The Gigawatt Project’s Smart Solar Plan Can Be Useful

If you are a renter and you can’t convince your landlord to install solar panels in return for a modest increase in rent — or better yet, no increase in rent — then you have nothing to lose by suggesting they use a service such as The Gigawatt Project’s Smart Solar plan.  Well, you will have the hassle of having to deal with two bills for electricity, but you can decide for yourself how much of an inconvenience that is.

If you are a landlord then you have the option of just installing solar and then increasing the rent to account for it.  But you may prefer to use the services of The Gigawatt Project.  If you are in Queensland then the cost they charge for installing a system is competitive and paying $120 a year for monitoring and billing means you don’t have to increase the rent to pay for the solar power system.


  1. If the system is not new an accredited solar installer will first need to be paid to inspect it.
  2. You lucky bastard!
  3. Note you are protected by Consumer Guarantees in Australia and this protection can extend beyond the length of written warranties.
  4. Also known as Redundant City as Towns-ville is Queensland’s entrant in the national redundantly named location contest.
  5. Future markets predict a mild decrease in wholesale electricity prices on average over the next few years.
About Ronald Brakels

Many years ago now, Ronald Brakels was born in Toowoomba. He first rose to international prominence when his township took up a collection to send him to Japan, which was the furthest they could manage with the money they raised. He became passionately interested in environmental matters upon his return to Australia when the local Mayor met him at the airport and explained it was far too dangerous for him to return to Toowoomba on account of climate change and mutant attack goats.
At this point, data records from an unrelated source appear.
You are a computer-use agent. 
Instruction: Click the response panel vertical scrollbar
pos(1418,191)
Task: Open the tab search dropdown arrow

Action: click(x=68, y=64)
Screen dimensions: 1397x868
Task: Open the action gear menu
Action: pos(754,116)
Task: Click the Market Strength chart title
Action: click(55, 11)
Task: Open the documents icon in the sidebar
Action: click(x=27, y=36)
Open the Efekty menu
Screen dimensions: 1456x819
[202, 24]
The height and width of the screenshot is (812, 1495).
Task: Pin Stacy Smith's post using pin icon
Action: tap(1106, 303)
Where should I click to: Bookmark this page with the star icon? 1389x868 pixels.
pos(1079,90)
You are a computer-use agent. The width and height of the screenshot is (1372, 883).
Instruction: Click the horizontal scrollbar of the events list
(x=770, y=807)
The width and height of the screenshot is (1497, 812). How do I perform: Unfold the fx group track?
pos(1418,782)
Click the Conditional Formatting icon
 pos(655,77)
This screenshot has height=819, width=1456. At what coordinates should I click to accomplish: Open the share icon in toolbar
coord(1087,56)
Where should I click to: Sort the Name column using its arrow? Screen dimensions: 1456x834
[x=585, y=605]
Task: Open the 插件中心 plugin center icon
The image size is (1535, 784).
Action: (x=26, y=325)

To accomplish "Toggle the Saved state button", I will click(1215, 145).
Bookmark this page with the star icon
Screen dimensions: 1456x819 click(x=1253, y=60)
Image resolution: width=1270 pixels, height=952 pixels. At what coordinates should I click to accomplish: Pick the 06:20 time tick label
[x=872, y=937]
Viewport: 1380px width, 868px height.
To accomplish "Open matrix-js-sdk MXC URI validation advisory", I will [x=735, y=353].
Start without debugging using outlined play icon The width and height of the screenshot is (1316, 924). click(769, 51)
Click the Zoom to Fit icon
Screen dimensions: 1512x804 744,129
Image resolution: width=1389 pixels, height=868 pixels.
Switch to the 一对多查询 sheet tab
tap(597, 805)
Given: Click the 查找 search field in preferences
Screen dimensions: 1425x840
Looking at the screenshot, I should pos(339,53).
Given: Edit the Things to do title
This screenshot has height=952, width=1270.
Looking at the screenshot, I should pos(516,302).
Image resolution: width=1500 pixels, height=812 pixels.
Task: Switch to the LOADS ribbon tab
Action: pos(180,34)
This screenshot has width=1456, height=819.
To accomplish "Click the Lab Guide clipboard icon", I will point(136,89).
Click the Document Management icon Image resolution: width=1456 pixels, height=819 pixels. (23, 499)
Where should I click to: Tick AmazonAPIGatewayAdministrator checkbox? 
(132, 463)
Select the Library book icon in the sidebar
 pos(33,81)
Ronald then moved to a property in the Adelaide Hills where he now lives with his horse, Tonto 23.


  1. Hi Ronald, re your two-option proposal:

    “If you’re a tenant the best way to get solar is for your landlord to put it on your roof and let you get all the benefit without increasing your rent.

    If you are a landlord the best way is to have your tenant put solar on your roof at their expense and leave it as a gift to you when they move out.”

    There’s a third ‘best way’… . Pay for solar panels as a lessor without a rent increase and keep tenants long-term. Happy tenants who benefit from cheap energy _stay_ longer. This means far less vacancies, happier, and more respectful tenants.

    As a lessor, you can claim depreciation… and eventually sell the rental for more. It’s long-term thinking.

    One of the saddest emerging characteristics of our culture is an obsession with short-term gain. The example set ‘at the top’ doesn’t help, of course. Most of our politicians see no further than the next election… and their donors feed this poisonous short-term focus… .

  2. $10 a month for monitoring and billing? Where does the queue start?